[Stored records]
***

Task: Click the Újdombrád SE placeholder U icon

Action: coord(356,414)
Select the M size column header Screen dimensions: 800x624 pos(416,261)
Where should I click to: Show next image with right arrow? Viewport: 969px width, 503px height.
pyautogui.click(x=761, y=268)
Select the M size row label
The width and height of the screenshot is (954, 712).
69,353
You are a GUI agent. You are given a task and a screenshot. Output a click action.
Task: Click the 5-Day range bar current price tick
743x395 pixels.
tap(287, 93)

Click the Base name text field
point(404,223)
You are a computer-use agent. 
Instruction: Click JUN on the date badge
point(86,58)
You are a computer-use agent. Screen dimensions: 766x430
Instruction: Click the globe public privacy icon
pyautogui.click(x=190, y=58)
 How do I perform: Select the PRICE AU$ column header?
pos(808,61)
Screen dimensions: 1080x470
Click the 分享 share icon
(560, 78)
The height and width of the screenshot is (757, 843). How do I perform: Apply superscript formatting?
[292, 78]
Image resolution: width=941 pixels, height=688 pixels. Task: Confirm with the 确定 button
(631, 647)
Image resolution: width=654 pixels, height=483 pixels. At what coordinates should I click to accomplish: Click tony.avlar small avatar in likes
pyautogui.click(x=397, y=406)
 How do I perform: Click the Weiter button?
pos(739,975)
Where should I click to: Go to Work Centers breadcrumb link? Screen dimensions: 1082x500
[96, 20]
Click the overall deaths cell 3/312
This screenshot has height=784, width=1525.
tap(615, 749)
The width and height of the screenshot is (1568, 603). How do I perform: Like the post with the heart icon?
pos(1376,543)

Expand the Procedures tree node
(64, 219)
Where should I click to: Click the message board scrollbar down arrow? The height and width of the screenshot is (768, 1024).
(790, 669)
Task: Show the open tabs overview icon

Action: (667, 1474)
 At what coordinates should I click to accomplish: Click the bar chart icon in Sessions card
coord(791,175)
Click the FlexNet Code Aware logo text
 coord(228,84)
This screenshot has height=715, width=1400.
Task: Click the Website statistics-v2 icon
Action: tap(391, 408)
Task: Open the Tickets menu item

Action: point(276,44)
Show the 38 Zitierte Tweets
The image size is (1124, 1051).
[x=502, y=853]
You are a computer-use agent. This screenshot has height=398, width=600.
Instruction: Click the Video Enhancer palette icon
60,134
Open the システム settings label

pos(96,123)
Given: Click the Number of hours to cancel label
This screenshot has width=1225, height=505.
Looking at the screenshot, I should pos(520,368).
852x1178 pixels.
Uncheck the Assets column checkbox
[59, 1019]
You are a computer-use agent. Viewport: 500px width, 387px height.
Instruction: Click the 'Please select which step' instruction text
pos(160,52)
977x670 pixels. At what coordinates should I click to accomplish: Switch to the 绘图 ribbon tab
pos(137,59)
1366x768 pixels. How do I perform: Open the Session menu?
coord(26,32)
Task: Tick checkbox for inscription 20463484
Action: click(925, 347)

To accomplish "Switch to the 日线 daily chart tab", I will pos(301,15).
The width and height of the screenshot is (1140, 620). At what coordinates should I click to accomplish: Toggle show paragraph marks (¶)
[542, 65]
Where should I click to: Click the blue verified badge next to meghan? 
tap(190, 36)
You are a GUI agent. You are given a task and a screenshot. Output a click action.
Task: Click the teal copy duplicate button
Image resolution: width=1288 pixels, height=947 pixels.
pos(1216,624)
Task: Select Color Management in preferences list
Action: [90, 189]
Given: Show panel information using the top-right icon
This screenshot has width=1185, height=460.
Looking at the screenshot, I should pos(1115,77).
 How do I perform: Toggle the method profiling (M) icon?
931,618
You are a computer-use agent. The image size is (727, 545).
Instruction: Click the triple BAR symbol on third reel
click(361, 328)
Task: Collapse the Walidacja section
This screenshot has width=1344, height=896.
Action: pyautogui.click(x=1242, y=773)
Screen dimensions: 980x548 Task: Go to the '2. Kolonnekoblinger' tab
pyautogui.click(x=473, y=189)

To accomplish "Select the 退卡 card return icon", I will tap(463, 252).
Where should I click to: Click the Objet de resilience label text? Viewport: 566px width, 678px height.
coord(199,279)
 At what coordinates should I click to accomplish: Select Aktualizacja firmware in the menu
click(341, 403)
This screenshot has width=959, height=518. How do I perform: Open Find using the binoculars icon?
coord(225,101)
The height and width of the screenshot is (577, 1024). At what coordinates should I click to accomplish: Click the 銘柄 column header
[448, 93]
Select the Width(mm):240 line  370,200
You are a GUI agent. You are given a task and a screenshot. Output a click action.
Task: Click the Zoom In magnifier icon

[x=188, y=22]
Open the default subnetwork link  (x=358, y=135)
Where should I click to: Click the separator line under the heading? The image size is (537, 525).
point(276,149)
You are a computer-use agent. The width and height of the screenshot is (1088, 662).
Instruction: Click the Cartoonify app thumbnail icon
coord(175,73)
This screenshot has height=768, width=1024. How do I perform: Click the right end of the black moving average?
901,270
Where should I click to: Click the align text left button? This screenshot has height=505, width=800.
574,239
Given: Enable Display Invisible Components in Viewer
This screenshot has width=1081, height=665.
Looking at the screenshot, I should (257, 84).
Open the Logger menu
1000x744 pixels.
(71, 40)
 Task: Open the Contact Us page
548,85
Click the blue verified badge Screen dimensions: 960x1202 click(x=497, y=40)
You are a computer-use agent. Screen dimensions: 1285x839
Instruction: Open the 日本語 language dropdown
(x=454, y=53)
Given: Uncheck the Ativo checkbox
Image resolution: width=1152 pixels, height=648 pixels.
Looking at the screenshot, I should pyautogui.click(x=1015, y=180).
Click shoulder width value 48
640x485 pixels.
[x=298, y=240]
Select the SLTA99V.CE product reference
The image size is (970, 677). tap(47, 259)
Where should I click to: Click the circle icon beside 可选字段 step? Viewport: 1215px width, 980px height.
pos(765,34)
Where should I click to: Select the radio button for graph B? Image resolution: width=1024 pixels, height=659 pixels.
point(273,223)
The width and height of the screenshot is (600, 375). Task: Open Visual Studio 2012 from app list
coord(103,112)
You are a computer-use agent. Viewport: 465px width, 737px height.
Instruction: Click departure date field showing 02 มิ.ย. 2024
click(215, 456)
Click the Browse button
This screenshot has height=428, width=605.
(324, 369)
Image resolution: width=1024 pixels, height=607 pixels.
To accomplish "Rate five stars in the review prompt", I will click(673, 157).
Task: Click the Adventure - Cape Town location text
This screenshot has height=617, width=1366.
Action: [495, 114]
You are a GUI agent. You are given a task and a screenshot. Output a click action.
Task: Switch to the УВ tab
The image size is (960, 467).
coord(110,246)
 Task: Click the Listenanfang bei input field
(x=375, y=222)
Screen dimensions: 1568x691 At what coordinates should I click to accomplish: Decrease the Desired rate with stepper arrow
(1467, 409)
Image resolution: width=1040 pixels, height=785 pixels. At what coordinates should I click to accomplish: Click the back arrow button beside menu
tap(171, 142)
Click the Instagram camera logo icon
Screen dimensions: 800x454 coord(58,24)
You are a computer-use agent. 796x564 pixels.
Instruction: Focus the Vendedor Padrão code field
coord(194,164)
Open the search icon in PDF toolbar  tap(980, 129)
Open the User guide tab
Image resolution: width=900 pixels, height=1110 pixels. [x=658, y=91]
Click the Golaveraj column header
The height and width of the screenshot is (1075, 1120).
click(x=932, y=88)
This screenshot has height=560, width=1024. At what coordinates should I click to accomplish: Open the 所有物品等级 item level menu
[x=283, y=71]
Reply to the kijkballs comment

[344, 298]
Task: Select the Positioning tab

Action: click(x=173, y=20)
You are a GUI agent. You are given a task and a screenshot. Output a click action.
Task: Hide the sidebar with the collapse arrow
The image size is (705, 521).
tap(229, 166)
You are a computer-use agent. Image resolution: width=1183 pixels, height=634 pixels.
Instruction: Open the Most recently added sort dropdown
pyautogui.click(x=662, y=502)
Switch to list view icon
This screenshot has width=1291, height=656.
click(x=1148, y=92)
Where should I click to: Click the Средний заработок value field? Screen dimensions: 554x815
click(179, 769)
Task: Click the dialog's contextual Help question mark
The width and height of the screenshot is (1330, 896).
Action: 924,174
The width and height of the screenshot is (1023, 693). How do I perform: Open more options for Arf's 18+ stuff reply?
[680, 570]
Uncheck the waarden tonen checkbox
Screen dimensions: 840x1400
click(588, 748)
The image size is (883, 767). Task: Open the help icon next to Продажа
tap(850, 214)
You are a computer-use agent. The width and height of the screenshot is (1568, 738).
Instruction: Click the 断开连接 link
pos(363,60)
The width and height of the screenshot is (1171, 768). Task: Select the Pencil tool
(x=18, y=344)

***

Your answer must consist solely of the lines from the one containing "is (1568, 738)." through the last line of the entries, reproduced exactly.

▸ Task result
You are a computer-use agent. The width and height of the screenshot is (1568, 738).
Instruction: Click the 断开连接 link
pos(363,60)
The width and height of the screenshot is (1171, 768). Task: Select the Pencil tool
(x=18, y=344)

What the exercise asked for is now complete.